Para ajudar a reverter esse cenário e mudar essa cultura de que as pequenas empresas possuem uma espécie de salvo-conduto para atuar na informalidade, preparamos um artigo recheado de dicas sobre como reforçar a sua estrutura jurídica. Confira a seguir!

Qual é a função do jurídico?

Antes de prosseguirmos com as dicas temos que entender, ao certo, as funções e a importância de um departamento jurídico para a empresa. Dentro do mundo corporativo a atividade do advogado é geralmente dividida em duas grandes áreas: consultiva e contenciosa.

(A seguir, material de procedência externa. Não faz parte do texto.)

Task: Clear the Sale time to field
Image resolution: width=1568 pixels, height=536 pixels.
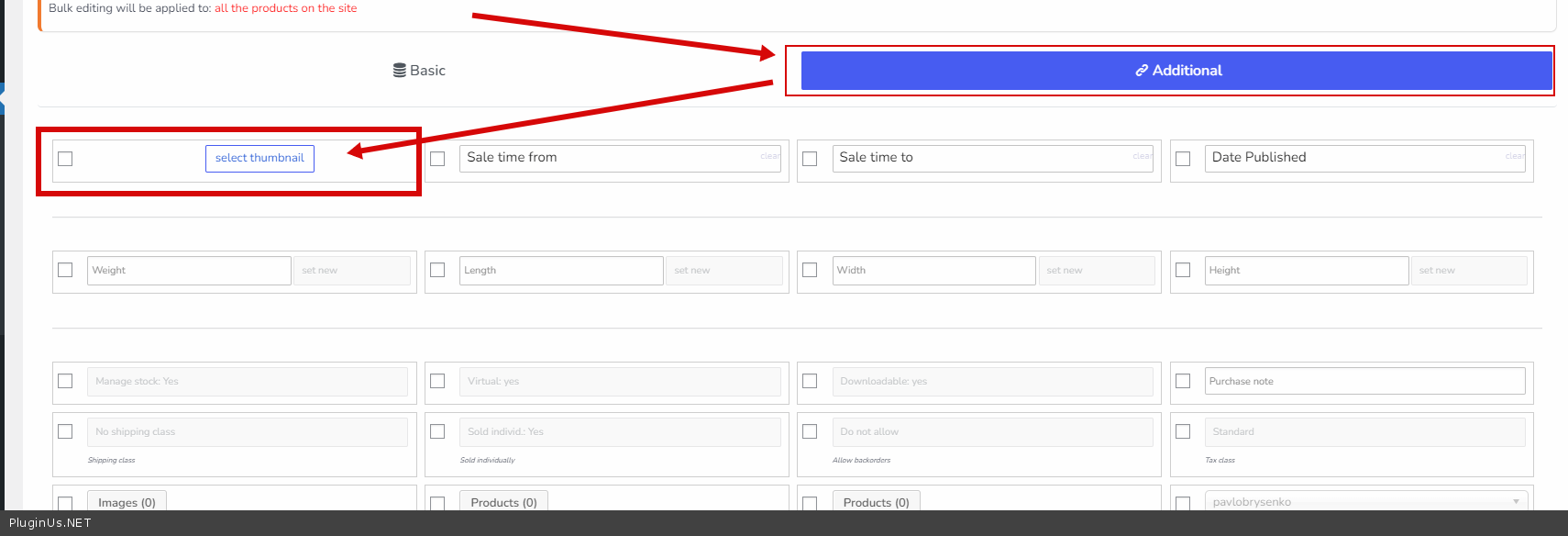Action: coord(1143,156)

Consultivo é o profissional ou escritório de advocacia que atua antes da judicialização dos conflitos, sejam eles dentro da própria empresa ou envolvendo terceiros, como clientes, fornecedores etc. Sua função é prestar assessoria jurídica e também evitar que desentendimentos e conflitos de interesses se transformem em processos judiciais. A advocacia contenciosa, por sua vez, atua depois que esses conflitos são levados à justiça. Sua função é representar judicialmente a empresa que o contratou.

1. Contrate um escritório terceirizado

Contratando um escritório de advocacia a empresa pode usufruir de serviços na justa medida da sua necessidade, otimizando processos e economizando dinheiro. Além disso, pode contar com o suporte de advogados especializados nas mais diversas áreas do Direito, sem ter que contratar uma equipe inteira de colaboradores e arcar com esse ônus trabalhista.

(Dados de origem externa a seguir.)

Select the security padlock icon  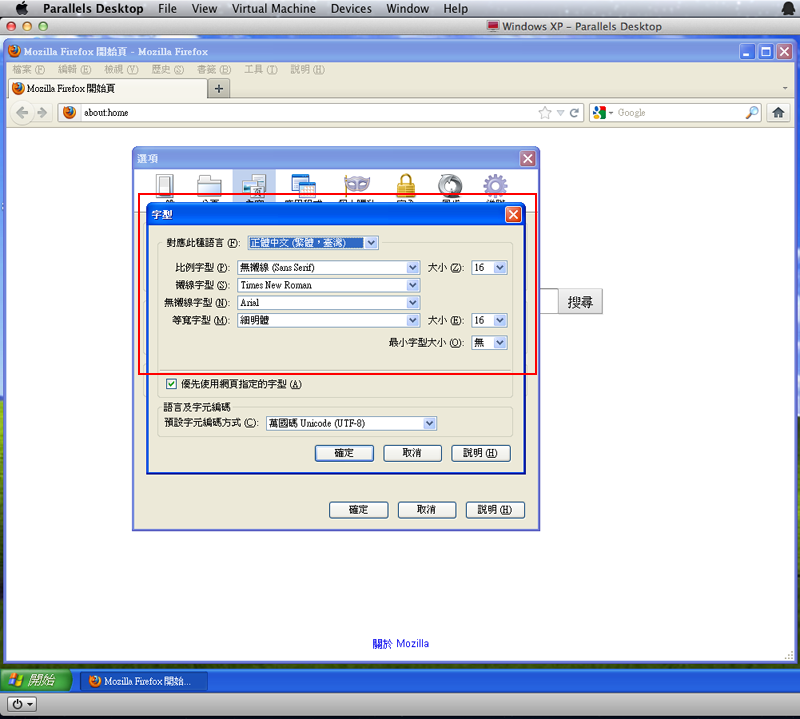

Isso é importante porque a demanda das empresas geralmente é bastante diversificada, incluindo questões de direito do trabalho, empresarial, tributário, previdenciário, contratos etc.

2. Promova a atuação estratégica do advogado

Quantas vezes você já convidou seu advogado corporativo para participar de uma reunião? Estamos acostumados a uma atuação do jurídico no patamar operacional, elaborando pareceres ou defendendo a empresa perante a justiça, mas não deveria causar espanto se ele participasse das decisões estratégicas da empresa. Afinal, o planejamento e o crescimento da empresa também implicam em mudanças significativas na esfera jurídica, para as quais a empresa deve se preparar.

3. Invista em segurança jurídica

Pode parecer tentador para o pequeno e microempresário fazer tratativas “de boca”, deixar de registrar dados em livros contábeis, funcionar sem alvará etc. Esse tipo de solução pode até trazer alguma vantagem no curto prazo, mas com o tempo todas elas se mostram desvantajosas.

O empreendedor que sempre atua dentro da lei não corre o risco de ser autuado pelas autoridades e ter que pagar pesadas multas. Também diminui sensivelmente o risco de arcar com as custas de longas batalhas judiciais simplesmente porque deixou de fazer um contrato ou registrar um ato em documento com validade jurídica.

4. Saiba negociar

Muitos conflitos de interesse que acabam indo parar na justiça também por falta de eficiência jurídica. Em muitos casos, constatamos que eles poderiam ser resolvidos no âmbito da própria empresa de uma forma mais vantajosa para ambas as partes. Por isso, a mediação do advogado nesses casos é muito importante. Mesmo depois da instauração do processo judicial, a empresa ainda tem a possibilidade de negociar nas chamadas audiências de conciliação, bastante prestigiadas pelo Novo Código de Processo Civil.